• Record list:
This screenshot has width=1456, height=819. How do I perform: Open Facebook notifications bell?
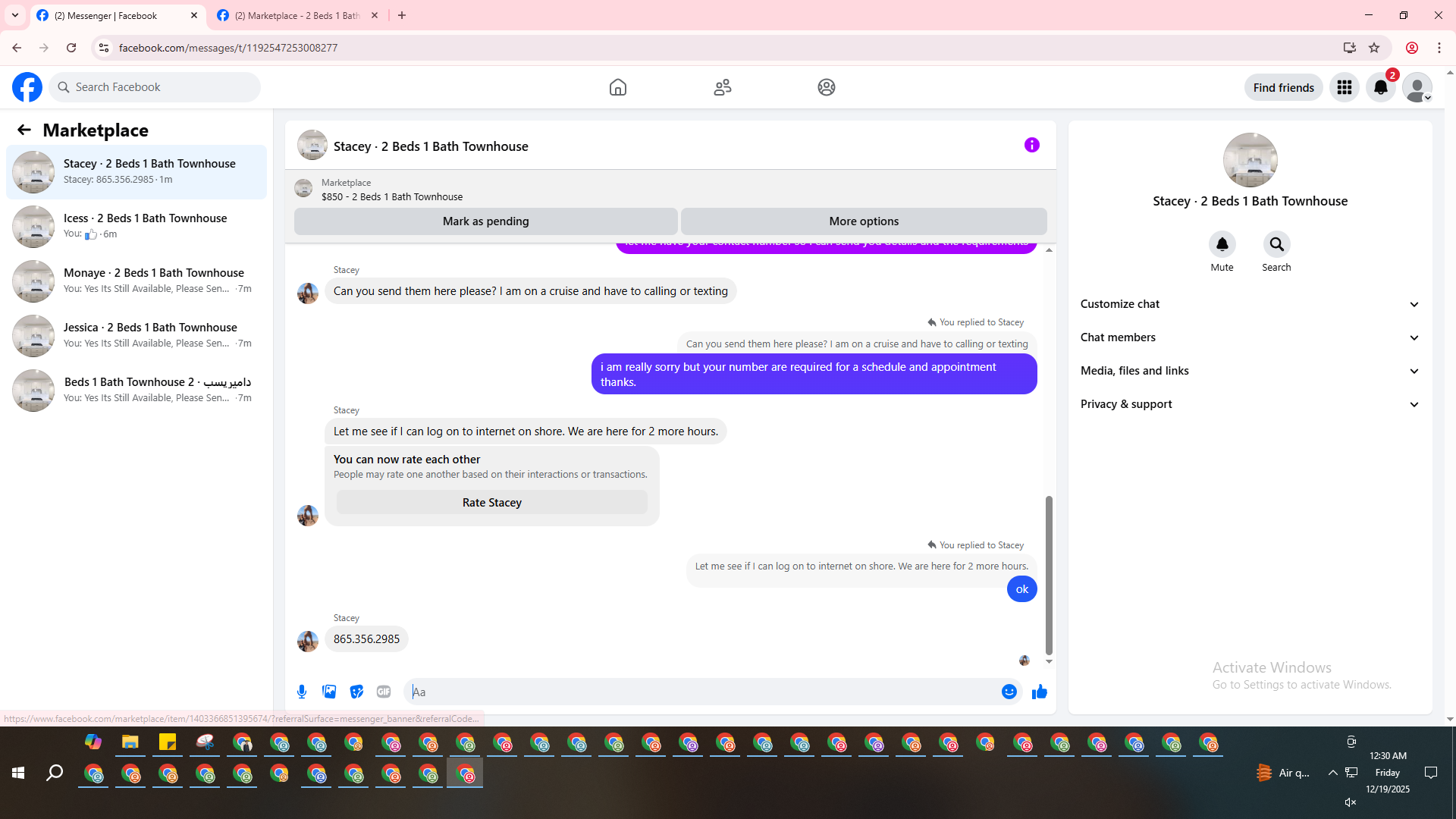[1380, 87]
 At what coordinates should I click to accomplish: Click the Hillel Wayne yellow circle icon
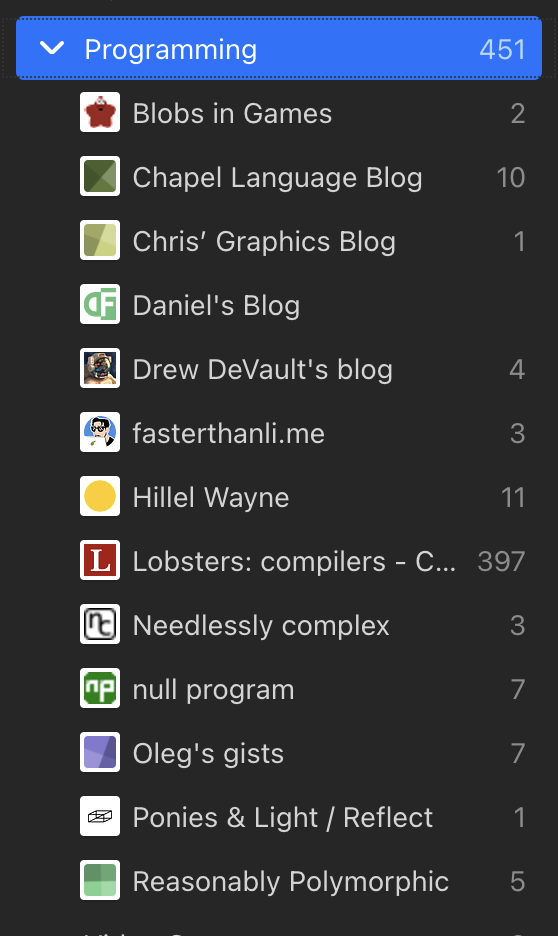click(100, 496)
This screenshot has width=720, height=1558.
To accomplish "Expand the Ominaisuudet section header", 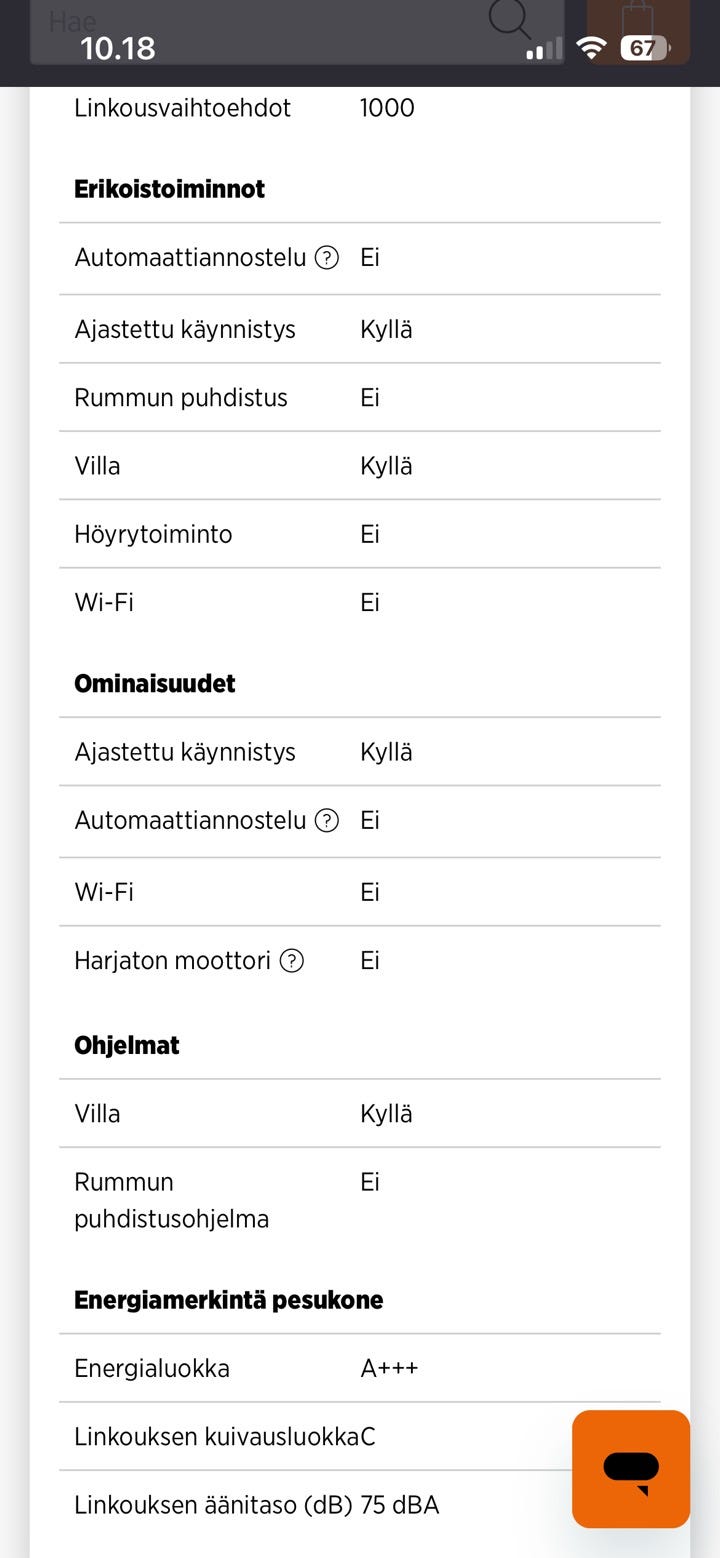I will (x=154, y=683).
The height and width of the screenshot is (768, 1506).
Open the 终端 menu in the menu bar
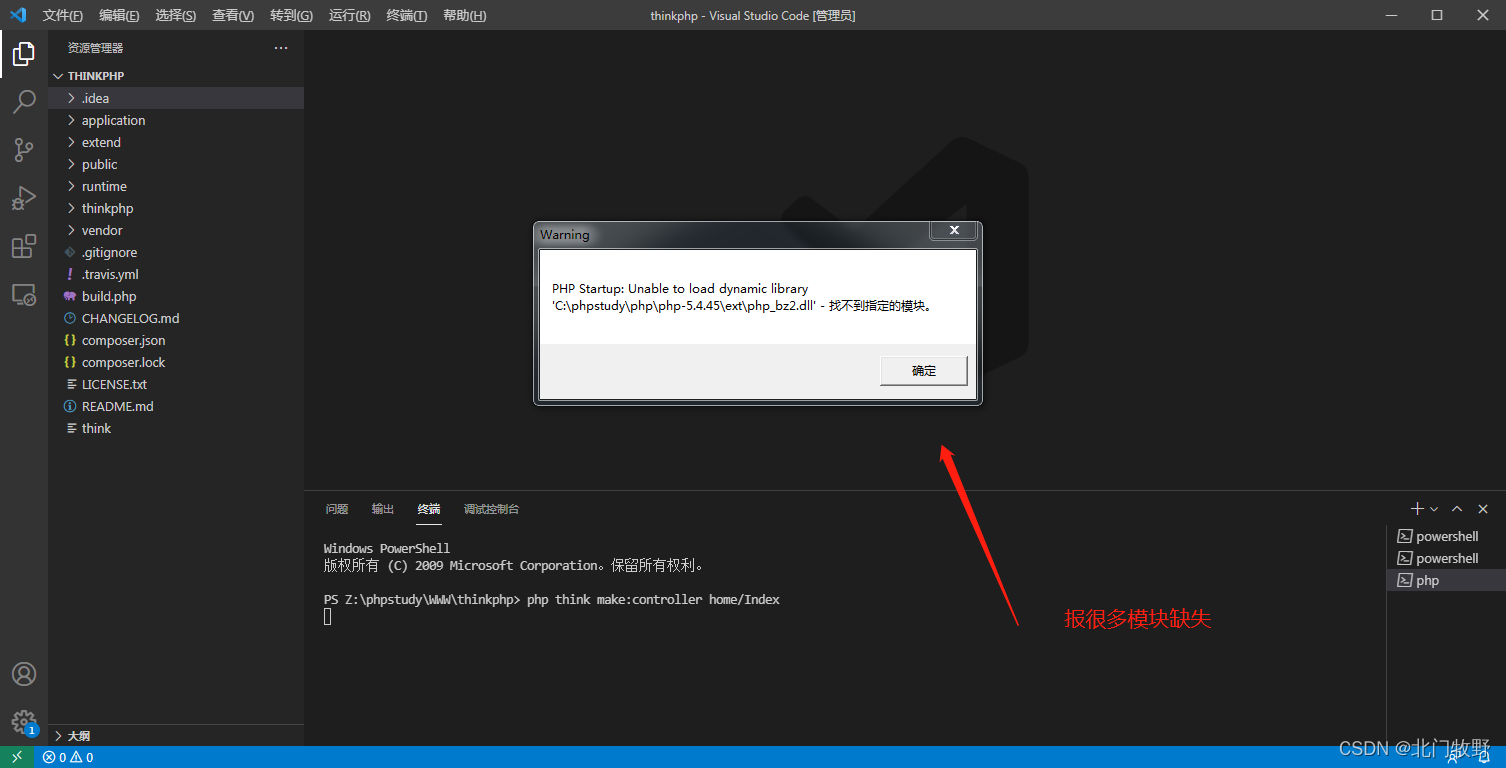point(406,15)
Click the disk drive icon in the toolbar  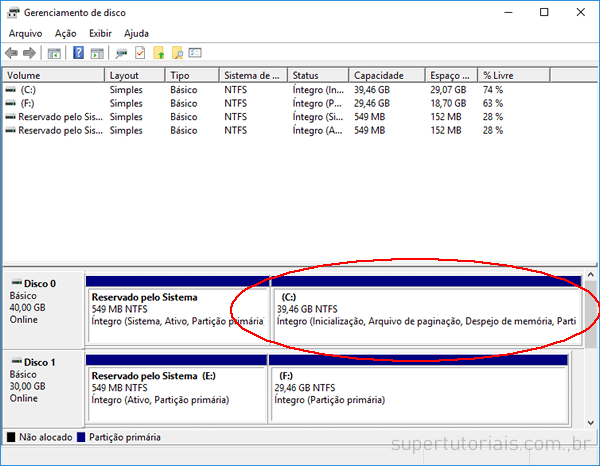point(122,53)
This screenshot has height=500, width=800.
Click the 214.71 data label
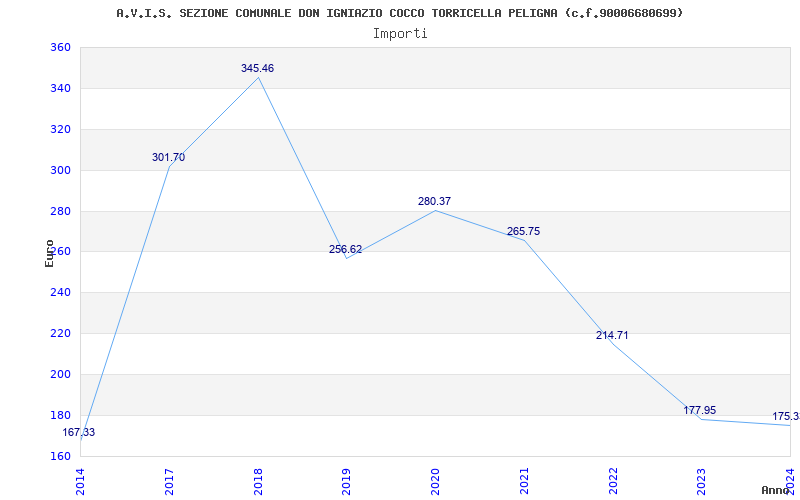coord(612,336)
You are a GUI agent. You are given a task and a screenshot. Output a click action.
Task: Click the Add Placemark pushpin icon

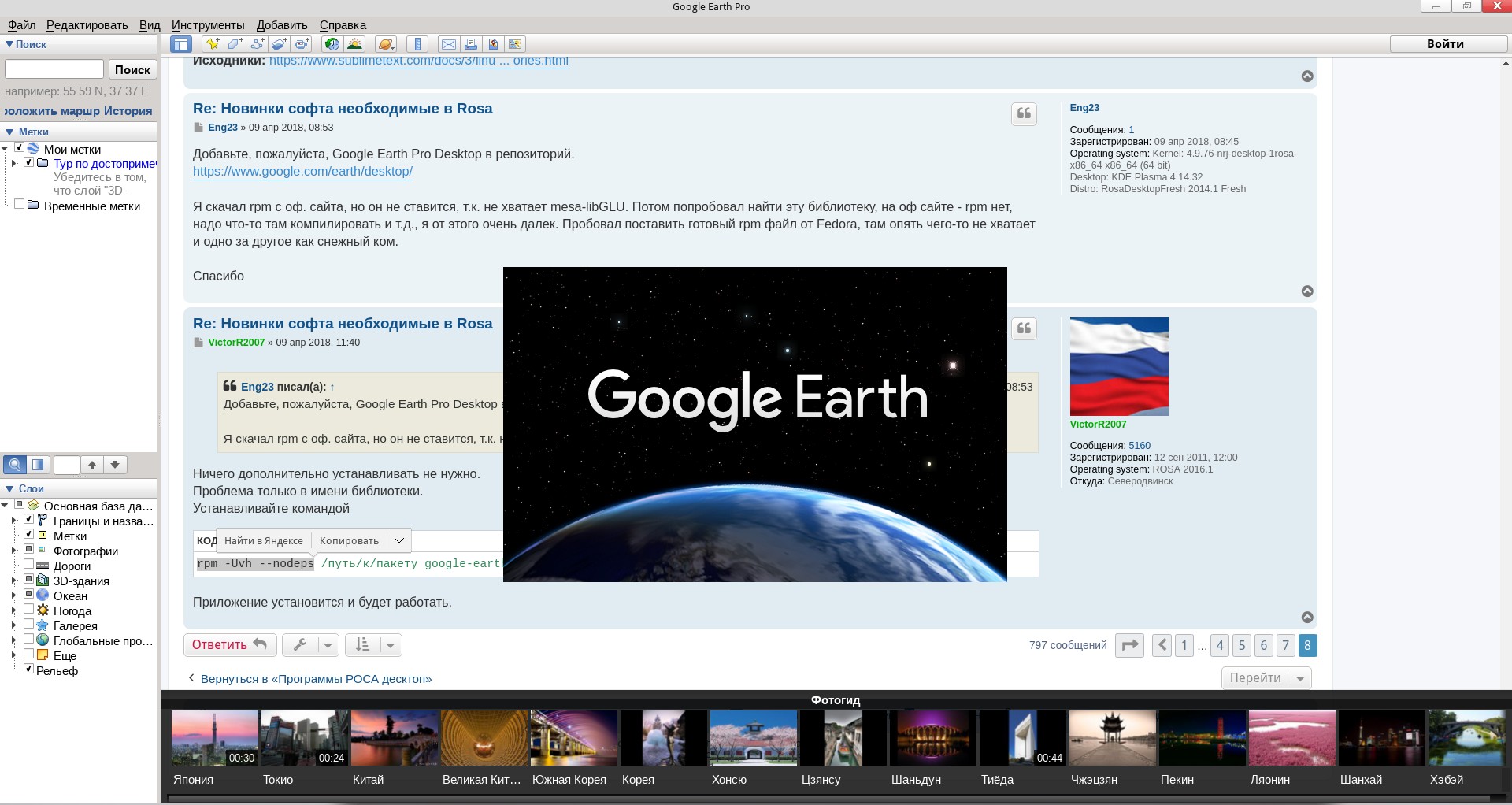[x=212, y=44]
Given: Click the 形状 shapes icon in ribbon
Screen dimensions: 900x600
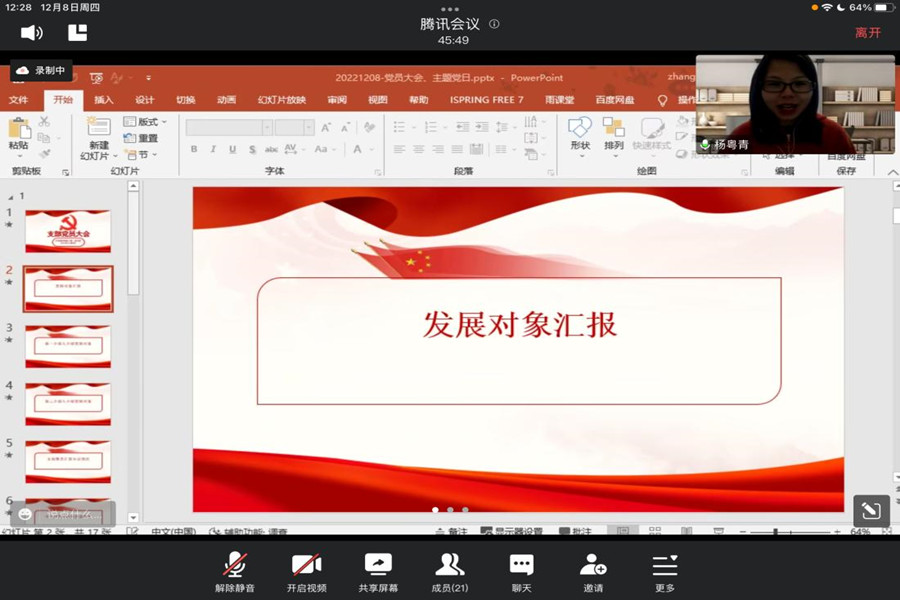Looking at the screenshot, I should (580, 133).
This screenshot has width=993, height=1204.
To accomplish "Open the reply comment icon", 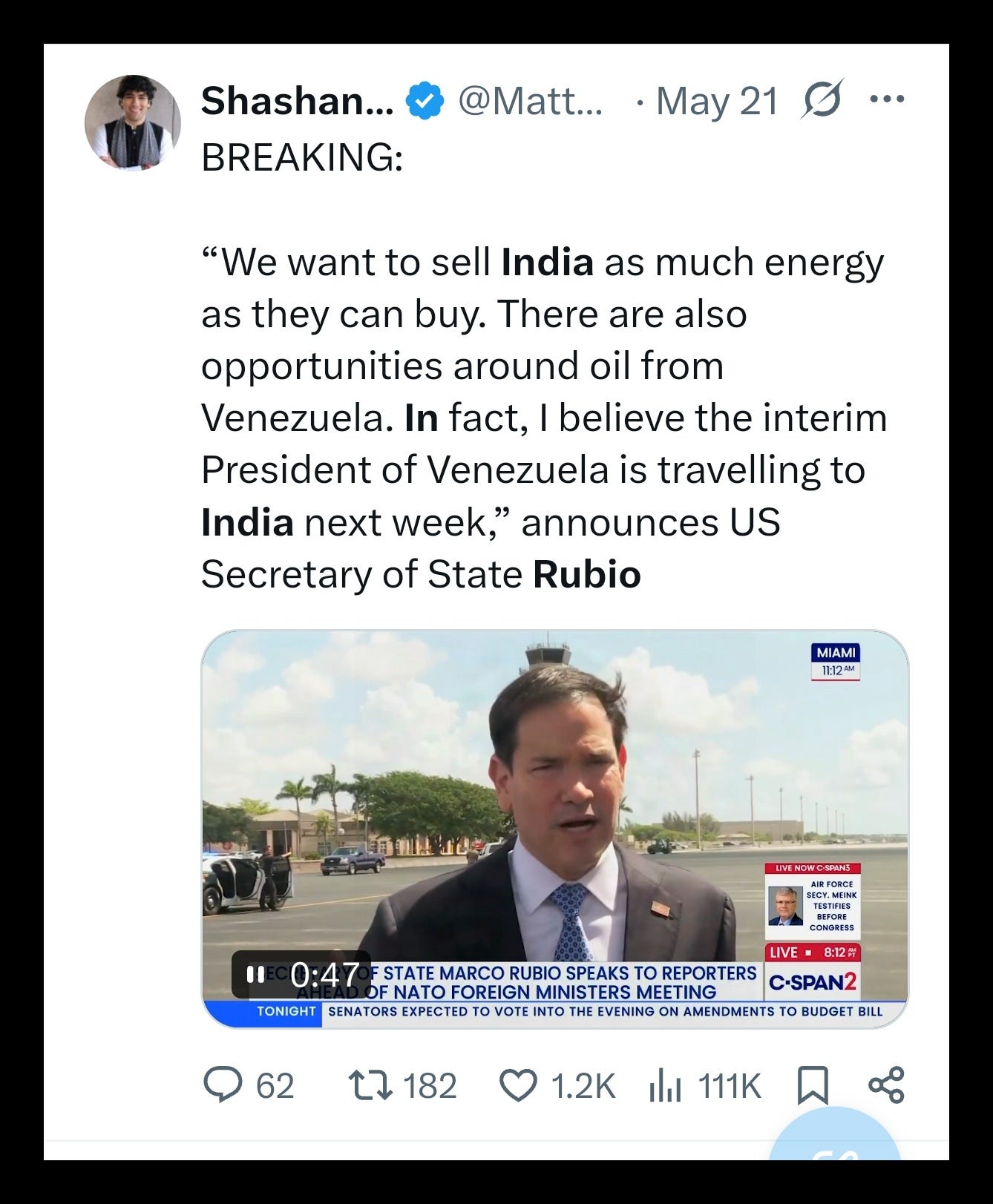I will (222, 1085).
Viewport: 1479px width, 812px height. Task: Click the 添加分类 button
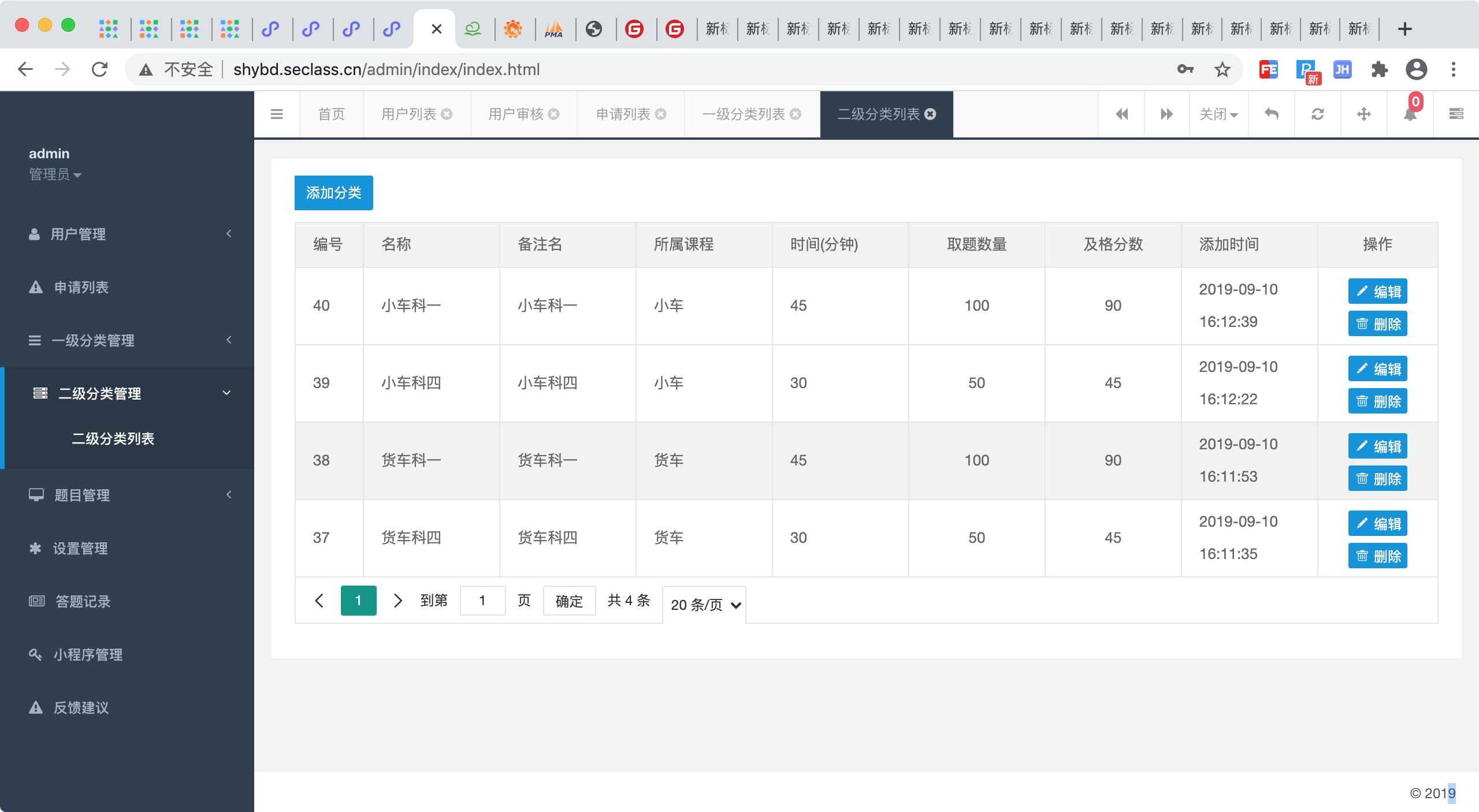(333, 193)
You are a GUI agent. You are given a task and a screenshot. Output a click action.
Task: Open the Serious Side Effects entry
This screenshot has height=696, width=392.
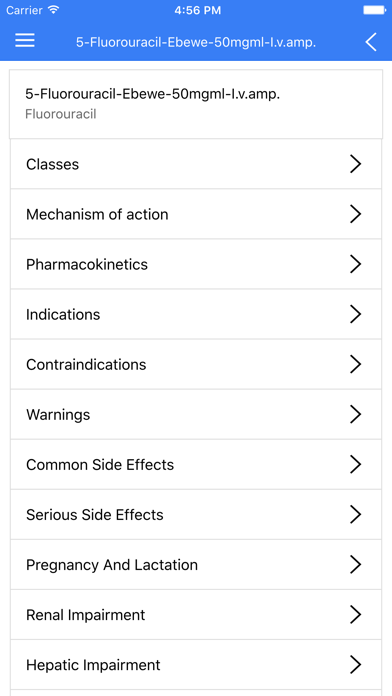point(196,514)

• Written exercise: Please count the lines of the material above that contain the word "height", and reply with the number alone.

• Result below: 7